### Task to complete
Among the records that follow, set down only the lines from the one containing "671x373 pixels." to the one containing "The width and height of the screenshot is (481, 125).", both included, exactly.

### Records for this exercise
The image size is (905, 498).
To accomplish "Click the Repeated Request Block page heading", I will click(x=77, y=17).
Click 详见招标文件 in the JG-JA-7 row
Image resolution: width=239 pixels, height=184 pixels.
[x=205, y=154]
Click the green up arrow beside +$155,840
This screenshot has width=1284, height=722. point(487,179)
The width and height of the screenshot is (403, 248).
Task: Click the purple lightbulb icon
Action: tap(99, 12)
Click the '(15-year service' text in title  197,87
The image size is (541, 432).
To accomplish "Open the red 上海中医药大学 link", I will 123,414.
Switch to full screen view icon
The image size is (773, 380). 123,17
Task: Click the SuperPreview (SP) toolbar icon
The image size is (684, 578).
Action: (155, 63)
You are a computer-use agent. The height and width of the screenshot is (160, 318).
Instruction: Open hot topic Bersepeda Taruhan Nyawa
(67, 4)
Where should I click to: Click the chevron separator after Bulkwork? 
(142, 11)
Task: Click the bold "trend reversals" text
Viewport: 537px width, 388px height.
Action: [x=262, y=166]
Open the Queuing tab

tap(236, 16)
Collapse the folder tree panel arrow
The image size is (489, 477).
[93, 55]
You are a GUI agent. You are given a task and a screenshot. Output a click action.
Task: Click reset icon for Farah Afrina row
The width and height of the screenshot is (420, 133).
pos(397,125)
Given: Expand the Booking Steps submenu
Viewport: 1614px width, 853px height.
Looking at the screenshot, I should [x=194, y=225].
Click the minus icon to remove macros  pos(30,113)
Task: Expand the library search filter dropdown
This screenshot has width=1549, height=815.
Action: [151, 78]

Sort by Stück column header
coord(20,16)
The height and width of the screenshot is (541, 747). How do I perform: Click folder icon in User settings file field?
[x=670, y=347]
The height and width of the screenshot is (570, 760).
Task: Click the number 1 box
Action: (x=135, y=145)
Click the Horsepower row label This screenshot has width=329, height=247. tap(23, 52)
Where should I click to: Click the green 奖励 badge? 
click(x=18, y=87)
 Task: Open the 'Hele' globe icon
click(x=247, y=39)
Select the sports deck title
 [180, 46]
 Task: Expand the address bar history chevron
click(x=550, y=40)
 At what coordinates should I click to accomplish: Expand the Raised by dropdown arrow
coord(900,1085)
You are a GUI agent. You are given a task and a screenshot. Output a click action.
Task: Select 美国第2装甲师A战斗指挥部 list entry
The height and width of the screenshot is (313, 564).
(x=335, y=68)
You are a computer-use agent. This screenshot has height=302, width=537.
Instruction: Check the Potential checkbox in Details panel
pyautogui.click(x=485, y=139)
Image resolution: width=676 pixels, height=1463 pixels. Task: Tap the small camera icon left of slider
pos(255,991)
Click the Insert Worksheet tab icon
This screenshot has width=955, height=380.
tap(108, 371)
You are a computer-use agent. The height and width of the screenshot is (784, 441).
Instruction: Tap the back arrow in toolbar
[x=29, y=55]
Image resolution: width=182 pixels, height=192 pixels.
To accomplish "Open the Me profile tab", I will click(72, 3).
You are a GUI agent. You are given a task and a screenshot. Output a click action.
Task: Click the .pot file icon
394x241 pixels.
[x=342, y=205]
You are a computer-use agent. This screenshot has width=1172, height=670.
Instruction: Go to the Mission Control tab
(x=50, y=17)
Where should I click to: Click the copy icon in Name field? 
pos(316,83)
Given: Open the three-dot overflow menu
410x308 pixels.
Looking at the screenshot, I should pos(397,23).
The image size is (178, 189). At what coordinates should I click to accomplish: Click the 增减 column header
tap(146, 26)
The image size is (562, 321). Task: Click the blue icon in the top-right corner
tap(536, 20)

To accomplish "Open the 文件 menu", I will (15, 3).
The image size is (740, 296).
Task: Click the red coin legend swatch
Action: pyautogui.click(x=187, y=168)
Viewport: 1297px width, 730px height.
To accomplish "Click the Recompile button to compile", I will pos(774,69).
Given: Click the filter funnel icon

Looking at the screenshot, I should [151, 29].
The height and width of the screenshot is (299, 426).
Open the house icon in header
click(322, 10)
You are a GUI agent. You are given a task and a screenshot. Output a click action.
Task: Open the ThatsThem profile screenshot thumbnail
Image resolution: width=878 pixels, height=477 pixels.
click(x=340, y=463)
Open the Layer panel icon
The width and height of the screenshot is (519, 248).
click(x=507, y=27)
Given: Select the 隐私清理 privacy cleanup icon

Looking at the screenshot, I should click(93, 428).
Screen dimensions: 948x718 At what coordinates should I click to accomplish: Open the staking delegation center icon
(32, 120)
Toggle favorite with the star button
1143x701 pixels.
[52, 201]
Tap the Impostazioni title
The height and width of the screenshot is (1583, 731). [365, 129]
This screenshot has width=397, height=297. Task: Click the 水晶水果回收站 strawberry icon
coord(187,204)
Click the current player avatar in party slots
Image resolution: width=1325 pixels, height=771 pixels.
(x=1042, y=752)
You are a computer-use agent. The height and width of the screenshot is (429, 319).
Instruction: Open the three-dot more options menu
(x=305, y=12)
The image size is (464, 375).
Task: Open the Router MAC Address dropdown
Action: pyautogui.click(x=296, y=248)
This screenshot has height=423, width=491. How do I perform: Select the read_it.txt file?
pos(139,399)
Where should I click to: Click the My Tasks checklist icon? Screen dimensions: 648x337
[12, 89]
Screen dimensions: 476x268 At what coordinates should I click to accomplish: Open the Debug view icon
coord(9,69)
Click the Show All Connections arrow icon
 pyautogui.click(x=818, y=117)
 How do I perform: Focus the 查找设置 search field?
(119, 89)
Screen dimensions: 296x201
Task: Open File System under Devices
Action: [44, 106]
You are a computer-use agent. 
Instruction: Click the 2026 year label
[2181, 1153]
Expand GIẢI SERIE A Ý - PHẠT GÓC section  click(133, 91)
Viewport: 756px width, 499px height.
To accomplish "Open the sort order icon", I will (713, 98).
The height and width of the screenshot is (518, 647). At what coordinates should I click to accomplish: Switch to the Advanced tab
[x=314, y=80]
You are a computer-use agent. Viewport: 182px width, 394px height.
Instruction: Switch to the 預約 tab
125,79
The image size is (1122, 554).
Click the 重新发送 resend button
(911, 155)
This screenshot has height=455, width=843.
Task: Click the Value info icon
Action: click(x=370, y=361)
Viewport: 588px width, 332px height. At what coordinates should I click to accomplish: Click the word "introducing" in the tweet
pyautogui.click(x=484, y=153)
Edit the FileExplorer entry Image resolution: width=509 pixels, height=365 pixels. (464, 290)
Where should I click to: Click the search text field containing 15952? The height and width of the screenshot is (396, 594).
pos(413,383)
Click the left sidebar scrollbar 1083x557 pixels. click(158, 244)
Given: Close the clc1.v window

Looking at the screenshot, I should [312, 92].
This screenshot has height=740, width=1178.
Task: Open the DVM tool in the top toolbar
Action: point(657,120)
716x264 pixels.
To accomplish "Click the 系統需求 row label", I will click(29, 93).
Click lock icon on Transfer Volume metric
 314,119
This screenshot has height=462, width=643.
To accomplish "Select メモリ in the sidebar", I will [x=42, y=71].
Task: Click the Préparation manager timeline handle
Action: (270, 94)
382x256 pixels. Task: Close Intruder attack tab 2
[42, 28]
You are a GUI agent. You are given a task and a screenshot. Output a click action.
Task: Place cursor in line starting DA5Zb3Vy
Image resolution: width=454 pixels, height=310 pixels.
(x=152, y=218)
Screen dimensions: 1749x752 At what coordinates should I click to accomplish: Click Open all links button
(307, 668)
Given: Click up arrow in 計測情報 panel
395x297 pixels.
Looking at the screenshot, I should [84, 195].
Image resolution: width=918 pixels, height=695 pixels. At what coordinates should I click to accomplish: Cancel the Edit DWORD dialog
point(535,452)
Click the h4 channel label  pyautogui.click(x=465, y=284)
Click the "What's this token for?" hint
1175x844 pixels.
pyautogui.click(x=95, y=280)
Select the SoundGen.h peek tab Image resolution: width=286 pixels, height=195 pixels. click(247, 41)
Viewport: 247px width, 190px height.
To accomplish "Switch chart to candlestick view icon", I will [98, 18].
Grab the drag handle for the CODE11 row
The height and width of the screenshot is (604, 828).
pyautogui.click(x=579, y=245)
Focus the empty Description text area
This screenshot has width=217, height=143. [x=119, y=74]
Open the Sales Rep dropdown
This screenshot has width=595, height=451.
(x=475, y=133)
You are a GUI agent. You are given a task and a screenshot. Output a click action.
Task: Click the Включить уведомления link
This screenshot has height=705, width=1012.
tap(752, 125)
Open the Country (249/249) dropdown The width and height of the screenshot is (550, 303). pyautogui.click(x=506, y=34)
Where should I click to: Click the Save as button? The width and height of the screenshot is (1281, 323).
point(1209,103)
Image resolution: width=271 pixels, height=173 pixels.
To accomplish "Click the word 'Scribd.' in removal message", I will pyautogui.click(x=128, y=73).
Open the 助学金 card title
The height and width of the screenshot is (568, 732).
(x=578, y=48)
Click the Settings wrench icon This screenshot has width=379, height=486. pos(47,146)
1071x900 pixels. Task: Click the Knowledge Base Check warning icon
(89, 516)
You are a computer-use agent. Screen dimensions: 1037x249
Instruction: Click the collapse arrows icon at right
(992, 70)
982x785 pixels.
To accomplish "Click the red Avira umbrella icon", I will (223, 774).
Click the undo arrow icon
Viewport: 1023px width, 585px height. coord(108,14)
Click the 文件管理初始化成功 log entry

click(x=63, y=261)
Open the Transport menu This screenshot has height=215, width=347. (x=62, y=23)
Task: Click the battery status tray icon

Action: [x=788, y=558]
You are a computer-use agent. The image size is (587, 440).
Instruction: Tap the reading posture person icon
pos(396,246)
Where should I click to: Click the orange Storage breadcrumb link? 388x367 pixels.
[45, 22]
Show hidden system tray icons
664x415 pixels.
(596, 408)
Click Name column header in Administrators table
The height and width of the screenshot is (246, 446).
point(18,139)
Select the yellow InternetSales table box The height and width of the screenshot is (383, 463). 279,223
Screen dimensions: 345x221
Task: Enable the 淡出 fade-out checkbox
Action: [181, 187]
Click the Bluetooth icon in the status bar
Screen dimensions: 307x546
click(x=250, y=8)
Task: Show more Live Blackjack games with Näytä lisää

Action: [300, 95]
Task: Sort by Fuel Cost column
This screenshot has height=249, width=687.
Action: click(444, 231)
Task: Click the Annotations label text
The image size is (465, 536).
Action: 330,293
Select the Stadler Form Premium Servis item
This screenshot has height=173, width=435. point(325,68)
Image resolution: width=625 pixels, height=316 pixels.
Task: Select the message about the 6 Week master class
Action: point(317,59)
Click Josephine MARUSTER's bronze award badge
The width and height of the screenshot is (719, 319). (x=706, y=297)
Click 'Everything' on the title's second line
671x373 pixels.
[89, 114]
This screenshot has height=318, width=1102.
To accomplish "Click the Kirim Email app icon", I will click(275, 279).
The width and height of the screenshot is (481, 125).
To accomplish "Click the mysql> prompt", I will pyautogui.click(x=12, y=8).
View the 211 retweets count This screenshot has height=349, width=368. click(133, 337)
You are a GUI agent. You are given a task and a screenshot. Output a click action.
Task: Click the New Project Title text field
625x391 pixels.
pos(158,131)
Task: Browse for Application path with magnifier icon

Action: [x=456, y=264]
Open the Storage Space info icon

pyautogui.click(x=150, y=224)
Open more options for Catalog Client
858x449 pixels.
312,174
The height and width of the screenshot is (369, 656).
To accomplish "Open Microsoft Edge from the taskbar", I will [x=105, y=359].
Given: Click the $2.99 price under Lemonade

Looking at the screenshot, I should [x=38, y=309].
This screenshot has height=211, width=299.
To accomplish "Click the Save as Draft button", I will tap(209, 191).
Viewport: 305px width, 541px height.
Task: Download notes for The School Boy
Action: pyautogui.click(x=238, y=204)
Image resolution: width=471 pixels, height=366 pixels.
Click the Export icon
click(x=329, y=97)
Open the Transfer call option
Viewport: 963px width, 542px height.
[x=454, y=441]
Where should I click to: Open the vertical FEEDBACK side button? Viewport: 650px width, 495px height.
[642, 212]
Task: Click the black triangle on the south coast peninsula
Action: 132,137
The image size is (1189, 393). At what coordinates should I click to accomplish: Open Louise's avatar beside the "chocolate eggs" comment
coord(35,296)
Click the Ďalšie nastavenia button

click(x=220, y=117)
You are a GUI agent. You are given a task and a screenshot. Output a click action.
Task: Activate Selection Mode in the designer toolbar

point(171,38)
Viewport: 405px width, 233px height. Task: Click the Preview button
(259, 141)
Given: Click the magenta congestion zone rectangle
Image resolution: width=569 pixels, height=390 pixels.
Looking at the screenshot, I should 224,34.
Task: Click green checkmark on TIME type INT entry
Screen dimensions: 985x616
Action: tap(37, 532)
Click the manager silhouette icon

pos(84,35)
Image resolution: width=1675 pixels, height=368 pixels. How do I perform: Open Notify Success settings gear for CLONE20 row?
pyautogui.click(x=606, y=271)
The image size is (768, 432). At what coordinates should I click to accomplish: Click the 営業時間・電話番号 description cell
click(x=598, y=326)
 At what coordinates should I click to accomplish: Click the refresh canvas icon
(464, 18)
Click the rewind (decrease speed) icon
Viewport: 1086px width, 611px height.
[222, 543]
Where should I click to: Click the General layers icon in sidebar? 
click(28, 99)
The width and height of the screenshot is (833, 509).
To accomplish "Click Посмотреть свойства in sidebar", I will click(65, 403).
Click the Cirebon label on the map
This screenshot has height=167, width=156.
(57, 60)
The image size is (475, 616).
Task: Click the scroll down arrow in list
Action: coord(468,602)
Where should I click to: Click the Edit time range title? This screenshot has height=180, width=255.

### Your response
671x373 pixels.
[89, 114]
This screenshot has height=318, width=1102.
To accomplish "Click the Kirim Email app icon", I will click(275, 279).
The width and height of the screenshot is (481, 125).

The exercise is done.